#### WHAT TO DO
Take the entries below and print only the lines from the one with "Task: Expand the Drillhole layer type" through the one with "Given: Click the Total column header", exactly as they stand, both ends included.

....

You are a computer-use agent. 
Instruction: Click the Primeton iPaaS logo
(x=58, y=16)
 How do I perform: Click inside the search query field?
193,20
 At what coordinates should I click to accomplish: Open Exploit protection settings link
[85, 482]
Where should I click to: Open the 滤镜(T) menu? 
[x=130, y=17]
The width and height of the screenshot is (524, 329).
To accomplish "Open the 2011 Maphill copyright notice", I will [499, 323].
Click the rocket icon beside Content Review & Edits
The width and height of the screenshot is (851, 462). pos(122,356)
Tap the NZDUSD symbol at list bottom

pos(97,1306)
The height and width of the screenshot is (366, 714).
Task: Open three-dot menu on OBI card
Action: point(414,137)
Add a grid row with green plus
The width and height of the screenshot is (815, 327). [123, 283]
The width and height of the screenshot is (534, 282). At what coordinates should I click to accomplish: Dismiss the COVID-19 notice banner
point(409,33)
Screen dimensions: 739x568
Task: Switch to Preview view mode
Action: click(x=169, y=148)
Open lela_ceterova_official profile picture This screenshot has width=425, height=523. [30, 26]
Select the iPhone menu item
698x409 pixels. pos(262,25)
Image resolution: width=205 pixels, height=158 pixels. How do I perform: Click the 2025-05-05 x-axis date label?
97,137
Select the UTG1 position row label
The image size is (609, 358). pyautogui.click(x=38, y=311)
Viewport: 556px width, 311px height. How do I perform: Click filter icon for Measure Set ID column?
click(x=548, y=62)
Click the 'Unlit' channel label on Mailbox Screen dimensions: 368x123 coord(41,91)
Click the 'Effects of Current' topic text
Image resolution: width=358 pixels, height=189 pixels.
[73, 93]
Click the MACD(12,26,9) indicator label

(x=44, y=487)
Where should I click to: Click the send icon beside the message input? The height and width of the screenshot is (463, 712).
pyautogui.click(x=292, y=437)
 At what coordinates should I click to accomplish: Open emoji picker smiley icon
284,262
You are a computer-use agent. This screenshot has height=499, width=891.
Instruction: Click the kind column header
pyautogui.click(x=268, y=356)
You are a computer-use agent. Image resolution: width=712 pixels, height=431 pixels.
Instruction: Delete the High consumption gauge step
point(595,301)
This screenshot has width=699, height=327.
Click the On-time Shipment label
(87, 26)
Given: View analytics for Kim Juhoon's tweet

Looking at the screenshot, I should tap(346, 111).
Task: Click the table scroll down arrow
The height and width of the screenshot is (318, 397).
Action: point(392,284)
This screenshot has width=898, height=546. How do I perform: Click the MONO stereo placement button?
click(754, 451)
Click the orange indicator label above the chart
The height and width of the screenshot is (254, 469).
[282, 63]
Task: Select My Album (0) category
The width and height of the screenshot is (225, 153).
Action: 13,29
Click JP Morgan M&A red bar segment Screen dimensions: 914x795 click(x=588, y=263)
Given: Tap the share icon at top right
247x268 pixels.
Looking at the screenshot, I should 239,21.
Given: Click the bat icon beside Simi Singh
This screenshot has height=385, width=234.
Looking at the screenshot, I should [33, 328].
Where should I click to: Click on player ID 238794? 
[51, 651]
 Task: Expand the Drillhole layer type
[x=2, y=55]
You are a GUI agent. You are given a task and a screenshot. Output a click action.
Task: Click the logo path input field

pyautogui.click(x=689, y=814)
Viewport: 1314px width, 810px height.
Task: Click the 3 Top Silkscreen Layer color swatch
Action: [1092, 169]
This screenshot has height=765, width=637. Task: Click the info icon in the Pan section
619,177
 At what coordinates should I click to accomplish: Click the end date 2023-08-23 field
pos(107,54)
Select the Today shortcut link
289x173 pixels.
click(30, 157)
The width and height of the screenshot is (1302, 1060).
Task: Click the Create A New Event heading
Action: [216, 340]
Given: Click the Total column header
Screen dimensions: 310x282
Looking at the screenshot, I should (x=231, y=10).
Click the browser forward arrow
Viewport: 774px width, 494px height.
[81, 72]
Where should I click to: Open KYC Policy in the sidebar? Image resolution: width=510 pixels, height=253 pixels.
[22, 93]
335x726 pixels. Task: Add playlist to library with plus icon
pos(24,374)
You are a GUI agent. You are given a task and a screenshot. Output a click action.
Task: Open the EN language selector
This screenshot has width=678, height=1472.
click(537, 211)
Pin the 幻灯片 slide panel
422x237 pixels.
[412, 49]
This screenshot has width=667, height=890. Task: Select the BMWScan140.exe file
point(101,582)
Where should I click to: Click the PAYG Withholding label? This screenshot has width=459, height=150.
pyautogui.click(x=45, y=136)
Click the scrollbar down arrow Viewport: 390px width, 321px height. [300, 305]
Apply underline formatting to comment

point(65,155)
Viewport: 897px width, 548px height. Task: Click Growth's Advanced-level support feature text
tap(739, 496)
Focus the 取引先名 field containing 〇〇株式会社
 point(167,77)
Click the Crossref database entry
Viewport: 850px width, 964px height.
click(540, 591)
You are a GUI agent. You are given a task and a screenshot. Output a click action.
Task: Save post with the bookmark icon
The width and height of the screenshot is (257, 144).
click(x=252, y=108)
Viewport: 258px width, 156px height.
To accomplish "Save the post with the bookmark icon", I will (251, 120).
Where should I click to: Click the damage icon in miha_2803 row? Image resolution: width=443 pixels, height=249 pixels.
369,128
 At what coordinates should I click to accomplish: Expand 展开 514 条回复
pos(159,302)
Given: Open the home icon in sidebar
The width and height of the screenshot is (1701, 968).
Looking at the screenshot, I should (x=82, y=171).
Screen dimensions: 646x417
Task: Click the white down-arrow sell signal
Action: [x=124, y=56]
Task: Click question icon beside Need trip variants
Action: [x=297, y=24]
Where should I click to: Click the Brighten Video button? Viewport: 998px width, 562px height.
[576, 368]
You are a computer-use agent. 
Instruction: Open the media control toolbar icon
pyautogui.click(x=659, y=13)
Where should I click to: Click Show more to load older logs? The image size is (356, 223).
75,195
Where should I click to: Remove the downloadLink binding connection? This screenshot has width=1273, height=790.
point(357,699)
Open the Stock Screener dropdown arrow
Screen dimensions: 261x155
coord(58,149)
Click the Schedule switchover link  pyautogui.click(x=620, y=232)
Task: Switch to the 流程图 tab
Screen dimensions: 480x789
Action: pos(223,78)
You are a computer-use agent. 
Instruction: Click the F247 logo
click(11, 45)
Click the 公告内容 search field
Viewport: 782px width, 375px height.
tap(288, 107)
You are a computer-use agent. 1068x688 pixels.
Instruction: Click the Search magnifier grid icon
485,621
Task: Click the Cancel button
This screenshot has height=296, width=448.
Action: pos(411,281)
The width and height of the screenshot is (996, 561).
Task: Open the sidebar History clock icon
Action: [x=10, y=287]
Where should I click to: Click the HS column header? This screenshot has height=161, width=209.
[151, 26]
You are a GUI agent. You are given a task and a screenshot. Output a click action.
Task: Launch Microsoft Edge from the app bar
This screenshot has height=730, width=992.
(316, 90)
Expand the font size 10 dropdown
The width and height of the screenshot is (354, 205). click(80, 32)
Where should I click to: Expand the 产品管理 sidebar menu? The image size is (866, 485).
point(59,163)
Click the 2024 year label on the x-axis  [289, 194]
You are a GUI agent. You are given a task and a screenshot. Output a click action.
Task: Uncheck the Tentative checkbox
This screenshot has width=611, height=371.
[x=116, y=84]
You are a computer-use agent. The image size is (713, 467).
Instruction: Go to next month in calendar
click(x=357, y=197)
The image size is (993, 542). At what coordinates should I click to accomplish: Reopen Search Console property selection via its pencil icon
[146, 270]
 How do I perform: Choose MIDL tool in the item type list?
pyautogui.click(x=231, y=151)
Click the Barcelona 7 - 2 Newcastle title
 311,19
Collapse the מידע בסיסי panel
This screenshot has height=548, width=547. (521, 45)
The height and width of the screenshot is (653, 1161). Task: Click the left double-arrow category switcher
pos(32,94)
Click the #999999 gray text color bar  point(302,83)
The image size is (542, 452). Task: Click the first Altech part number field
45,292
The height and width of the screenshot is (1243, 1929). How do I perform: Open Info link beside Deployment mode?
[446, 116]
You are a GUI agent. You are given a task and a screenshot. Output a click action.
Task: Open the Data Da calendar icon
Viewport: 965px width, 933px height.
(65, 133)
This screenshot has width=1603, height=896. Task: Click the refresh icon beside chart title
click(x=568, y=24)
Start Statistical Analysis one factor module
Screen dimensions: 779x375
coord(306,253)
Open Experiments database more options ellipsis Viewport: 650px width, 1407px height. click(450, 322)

....

#### REPLY TO THE TASK
 Task: Expand the Drillhole layer type
[x=2, y=55]
You are a GUI agent. You are given a task and a screenshot. Output a click action.
Task: Click the logo path input field

pyautogui.click(x=689, y=814)
Viewport: 1314px width, 810px height.
Task: Click the 3 Top Silkscreen Layer color swatch
Action: [1092, 169]
This screenshot has height=765, width=637. Task: Click the info icon in the Pan section
619,177
 At what coordinates should I click to accomplish: Click the end date 2023-08-23 field
pos(107,54)
Select the Today shortcut link
289x173 pixels.
click(30, 157)
The width and height of the screenshot is (1302, 1060).
Task: Click the Create A New Event heading
Action: [216, 340]
Given: Click the Total column header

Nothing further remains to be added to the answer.